### MATERIAL TO PROCESS
________________________________________
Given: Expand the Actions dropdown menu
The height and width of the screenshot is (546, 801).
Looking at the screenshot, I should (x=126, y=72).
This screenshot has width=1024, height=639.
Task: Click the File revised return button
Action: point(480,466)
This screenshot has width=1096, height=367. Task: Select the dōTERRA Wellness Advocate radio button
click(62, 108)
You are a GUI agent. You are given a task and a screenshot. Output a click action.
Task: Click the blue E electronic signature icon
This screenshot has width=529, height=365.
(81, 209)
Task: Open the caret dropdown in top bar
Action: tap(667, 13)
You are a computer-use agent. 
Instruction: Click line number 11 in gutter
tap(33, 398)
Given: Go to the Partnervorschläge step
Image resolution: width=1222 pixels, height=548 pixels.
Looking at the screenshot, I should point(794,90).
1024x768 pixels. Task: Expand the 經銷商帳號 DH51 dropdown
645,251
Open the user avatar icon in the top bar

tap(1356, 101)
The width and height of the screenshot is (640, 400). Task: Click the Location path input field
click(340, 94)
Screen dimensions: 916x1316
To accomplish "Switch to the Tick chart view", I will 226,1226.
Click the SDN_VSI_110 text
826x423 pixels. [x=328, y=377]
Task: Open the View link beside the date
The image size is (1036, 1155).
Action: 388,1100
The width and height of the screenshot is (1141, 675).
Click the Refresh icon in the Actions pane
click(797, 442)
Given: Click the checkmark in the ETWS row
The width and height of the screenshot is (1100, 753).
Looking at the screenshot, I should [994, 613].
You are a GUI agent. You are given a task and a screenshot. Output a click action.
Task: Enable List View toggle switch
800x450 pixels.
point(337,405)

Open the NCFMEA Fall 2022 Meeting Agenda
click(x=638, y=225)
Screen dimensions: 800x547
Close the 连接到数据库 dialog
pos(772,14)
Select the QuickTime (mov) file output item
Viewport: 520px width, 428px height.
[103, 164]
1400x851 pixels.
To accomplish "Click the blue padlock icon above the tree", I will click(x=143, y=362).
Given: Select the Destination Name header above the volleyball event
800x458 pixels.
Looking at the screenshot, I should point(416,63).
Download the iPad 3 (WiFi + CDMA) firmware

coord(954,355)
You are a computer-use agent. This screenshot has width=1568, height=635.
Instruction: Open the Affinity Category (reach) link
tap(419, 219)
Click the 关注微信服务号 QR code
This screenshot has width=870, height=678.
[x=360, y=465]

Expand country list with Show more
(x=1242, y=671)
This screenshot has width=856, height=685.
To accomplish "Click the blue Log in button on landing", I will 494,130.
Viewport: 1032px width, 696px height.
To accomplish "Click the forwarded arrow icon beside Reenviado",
________________________________________
### ABOUT THIS TASK
Print the listing exactly. Every line must match.

### OUTPUT
Given: Expand the Actions dropdown menu
The height and width of the screenshot is (546, 801).
Looking at the screenshot, I should (x=126, y=72).
This screenshot has width=1024, height=639.
Task: Click the File revised return button
Action: point(480,466)
This screenshot has width=1096, height=367. Task: Select the dōTERRA Wellness Advocate radio button
click(62, 108)
You are a GUI agent. You are given a task and a screenshot. Output a click action.
Task: Click the blue E electronic signature icon
This screenshot has width=529, height=365.
(81, 209)
Task: Open the caret dropdown in top bar
Action: tap(667, 13)
You are a computer-use agent. 
Instruction: Click line number 11 in gutter
tap(33, 398)
Given: Go to the Partnervorschläge step
Image resolution: width=1222 pixels, height=548 pixels.
Looking at the screenshot, I should point(794,90).
1024x768 pixels. Task: Expand the 經銷商帳號 DH51 dropdown
645,251
Open the user avatar icon in the top bar

tap(1356, 101)
The width and height of the screenshot is (640, 400). Task: Click the Location path input field
click(340, 94)
Screen dimensions: 916x1316
To accomplish "Switch to the Tick chart view", I will 226,1226.
Click the SDN_VSI_110 text
826x423 pixels. [x=328, y=377]
Task: Open the View link beside the date
The image size is (1036, 1155).
Action: 388,1100
The width and height of the screenshot is (1141, 675).
Click the Refresh icon in the Actions pane
click(797, 442)
Given: Click the checkmark in the ETWS row
The width and height of the screenshot is (1100, 753).
Looking at the screenshot, I should [994, 613].
You are a GUI agent. You are given a task and a screenshot. Output a click action.
Task: Enable List View toggle switch
800x450 pixels.
point(337,405)

Open the NCFMEA Fall 2022 Meeting Agenda
click(x=638, y=225)
Screen dimensions: 800x547
Close the 连接到数据库 dialog
pos(772,14)
Select the QuickTime (mov) file output item
Viewport: 520px width, 428px height.
[103, 164]
1400x851 pixels.
To accomplish "Click the blue padlock icon above the tree", I will click(x=143, y=362).
Given: Select the Destination Name header above the volleyball event
800x458 pixels.
Looking at the screenshot, I should point(416,63).
Download the iPad 3 (WiFi + CDMA) firmware

coord(954,355)
You are a computer-use agent. This screenshot has width=1568, height=635.
Instruction: Open the Affinity Category (reach) link
tap(419, 219)
Click the 关注微信服务号 QR code
This screenshot has width=870, height=678.
[x=360, y=465]

Expand country list with Show more
(x=1242, y=671)
This screenshot has width=856, height=685.
To accomplish "Click the blue Log in button on landing", I will 494,130.
Viewport: 1032px width, 696px height.
To accomplish "Click the forwarded arrow icon beside Reenviado",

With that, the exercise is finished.